詩経

魏风·硕鼠

Wèi fēng · Shuò shǔ

佚名

Yì míng

Shuò shǔ shuò shǔ, wú shí wǒ shǔ! Sān suì guàn rǔ, mò wǒ kěn gù. Shì jiāng qù rǔ, shì bǐ lè tǔ. Lè tǔ lè tǔ, yuán dé wǒ suǒ.
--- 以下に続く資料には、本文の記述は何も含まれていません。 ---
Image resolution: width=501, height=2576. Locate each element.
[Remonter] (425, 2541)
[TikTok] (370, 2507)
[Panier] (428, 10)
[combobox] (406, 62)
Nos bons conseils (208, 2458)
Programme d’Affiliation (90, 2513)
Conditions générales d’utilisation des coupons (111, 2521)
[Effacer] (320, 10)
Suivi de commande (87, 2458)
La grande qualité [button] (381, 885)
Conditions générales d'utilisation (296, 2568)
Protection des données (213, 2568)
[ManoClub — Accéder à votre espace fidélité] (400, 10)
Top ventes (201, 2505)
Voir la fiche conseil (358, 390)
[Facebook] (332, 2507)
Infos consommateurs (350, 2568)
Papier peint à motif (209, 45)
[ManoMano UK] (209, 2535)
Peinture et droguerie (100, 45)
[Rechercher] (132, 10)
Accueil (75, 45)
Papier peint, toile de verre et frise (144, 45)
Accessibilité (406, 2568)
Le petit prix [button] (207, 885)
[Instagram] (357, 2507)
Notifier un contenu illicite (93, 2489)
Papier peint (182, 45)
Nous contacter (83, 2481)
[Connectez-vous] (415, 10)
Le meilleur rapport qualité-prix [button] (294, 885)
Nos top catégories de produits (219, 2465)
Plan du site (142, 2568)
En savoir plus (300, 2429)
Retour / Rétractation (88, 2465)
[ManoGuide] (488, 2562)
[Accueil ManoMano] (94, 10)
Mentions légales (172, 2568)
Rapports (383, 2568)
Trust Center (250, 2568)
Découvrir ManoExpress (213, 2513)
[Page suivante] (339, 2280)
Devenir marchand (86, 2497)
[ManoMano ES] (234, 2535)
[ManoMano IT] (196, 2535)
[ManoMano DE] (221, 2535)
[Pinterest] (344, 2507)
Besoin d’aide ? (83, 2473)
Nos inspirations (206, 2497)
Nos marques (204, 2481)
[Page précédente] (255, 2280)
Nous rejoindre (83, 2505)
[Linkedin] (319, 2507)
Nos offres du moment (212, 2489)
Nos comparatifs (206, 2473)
硕鼠硕鼠,无食我黍!三岁贯女,莫我肯顾。逝将去女,适彼乐土。乐土乐土,爰得我所。

Shuò shǔ shuò shǔ, wú shí wǒ mài! Sān suì guàn rǔ, mò wǒ kěn dé. Shì jiāng qù rǔ, shì bǐ lè guó. Lè guó lè guó, yuán dé wǒ zhí.

硕鼠硕鼠,无食我麦!三岁贯女,莫我肯德。逝将去女,适彼乐国。乐国乐国,爰得我直。

Shuò shǔ shuò shǔ, wú shí wǒ miáo! Sān suì guàn rǔ, mò wǒ kěn láo. Shì jiāng qù rǔ, shì bǐ lè jiāo. Lè jiāo lè jiāo, shuí zhī yǒng háo?

硕鼠硕鼠,无食我苗!三岁贯女,莫我肯劳。逝将去女,适彼乐郊。乐郊乐郊,谁之永号?


翻訳

大きな鼠よ、大きな鼠よ、私の黍を食べるな。長年おまえを養ってきたのに、おまえは私を顧みようとしない。私はおまえを離れ、あの楽土へ行こう。楽土よ、楽土よ、そこにこそ私の居場所がある。大きな鼠よ、大きな鼠よ、私の麦を食べるな。長年おまえを養ってきたのに、おまえは恩を返そうとしない。私はおまえを離れ、あの楽しい国へ行こう。楽国よ、楽国よ、そこにこそ私の正しさが得られる。大きな鼠よ、大きな鼠よ、私の苗を食べるな。長年おまえを養ってきたのに、おまえは私を労おうとしない。私はおまえを離れ、あの楽しい郊野へ行こう。楽郊よ、楽郊よ、そこでは誰がいつまでも泣き叫ぶだろうか。

解説

「碩鼠」は、『詩経』の中でもよく知られた怨刺の詩である。「大きな鼠」は、貪欲な支配者や搾取者をきわめて直接的に表す比喩である。鼠が黍、麦、苗を食べることは、民の労働の成果が繰り返し奪われることを示している。「三歳貫女」は、その忍耐と供養が長く続いてきたことを語る。しかし詩は単なる不満にとどまらない。「逝将去女」と、話者は離れる決意を明らかにする。「楽土」「楽国」「楽郊」は実在の土地というより、公平で安らかな世界への願望である。素朴な言葉と強い反復によって、怒りと脱出の意志が鮮やかに響く。

作者紹介

『詩経』の「風」は、周代各地の歌謡に由来するものが多く、個々の作者はほとんど伝わっていない。そのため、通常は「佚名」とされる。これらの詩は、民間の歌、礼俗、労働、恋愛、婚姻、怨刺、思慕、政治的感情などを伝えている。言葉は素朴でありながら、反復、リズム、イメージによって強く整えられている。作者名を持たないからこそ、そこには一人の文人ではなく、古代社会の広い集団的経験と感情の記憶が残されている。